Opened 5 years ago

Last modified 4 years ago

#57520 assigned defect

py-pyopencl: Does not build on libstdc++ systems; does not honor MacPorts build flags

Reported by: ryandesign (Ryan Carsten Schmidt) Owned by: petrrr
Priority: Normal Milestone:
Component: ports Version:
Keywords: snowleopard lion mountainlion Cc:
Port: py-pyopencl

Description

py-pyopencl doesn't build on older systems that use libstdc++, because although it includes the cxx11 1.1 portgroup, that portgroup can't function properly because the pyopencl build system does not make use of the CXXFLAGS and LDFLAGS that MacPorts sets.

I've spent a little time trying to understand the build system, but unfortunately I'm not getting very far. I don't know python very well. I see in the setup.py these lines:

        StringListOption("CXXFLAGS", default_cxxflags,
            help="Any extra C++ compiler options to include"),
        StringListOption("LDFLAGS", default_ldflags,
            help="Any extra linker options to include"),
        ])

Naïvely, I assume this means that the build system allows us to specify CXXFLAGS and LDFLAGS in some way. Unfortunately, I have been unable to determine what that way is. MacPorts of course already sets these as environment variables, which are being ignored.

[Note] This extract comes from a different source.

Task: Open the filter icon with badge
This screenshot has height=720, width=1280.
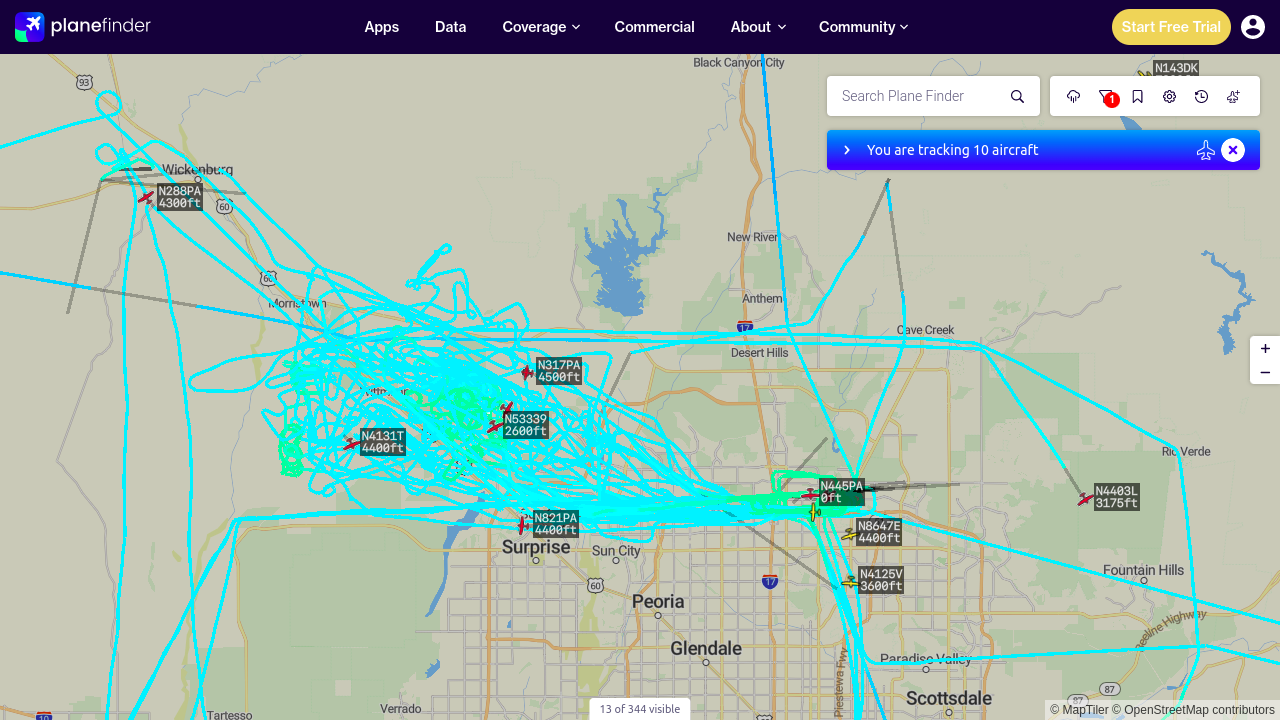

I also notice that the build is using clang (instead of clang++) to compile the C++ code (but is using clang++ to link it). While this appears to work, it should ideally be fixed to use the right compiler.

Change History (3)

comment:1 Changed 5 years ago by ryandesign (Ryan Carsten Schmidt)

Note that you don't need to be on an older system to confirm if you've fixed this problem. On any system, you can look at the MacPorts debug output or main.log file to see if the -stdlib=... flag is being added where it should be.

comment:2 in reply to:  description Changed 5 years ago by ryandesign (Ryan Carsten Schmidt)

Replying to ryandesign:

I also notice that the build is using clang (instead of clang++) to compile the C++ code (but is using clang++ to link it). While this appears to work, it should ideally be fixed to use the right compiler.

I've learned that this is simply a bug in distutils that has never been fixed. Python simply does not support modules written in C++. Brilliant.

comment:3 Changed 4 years ago by ryandesign (Ryan Carsten Schmidt)

Now tracking the underlying issue as #59950.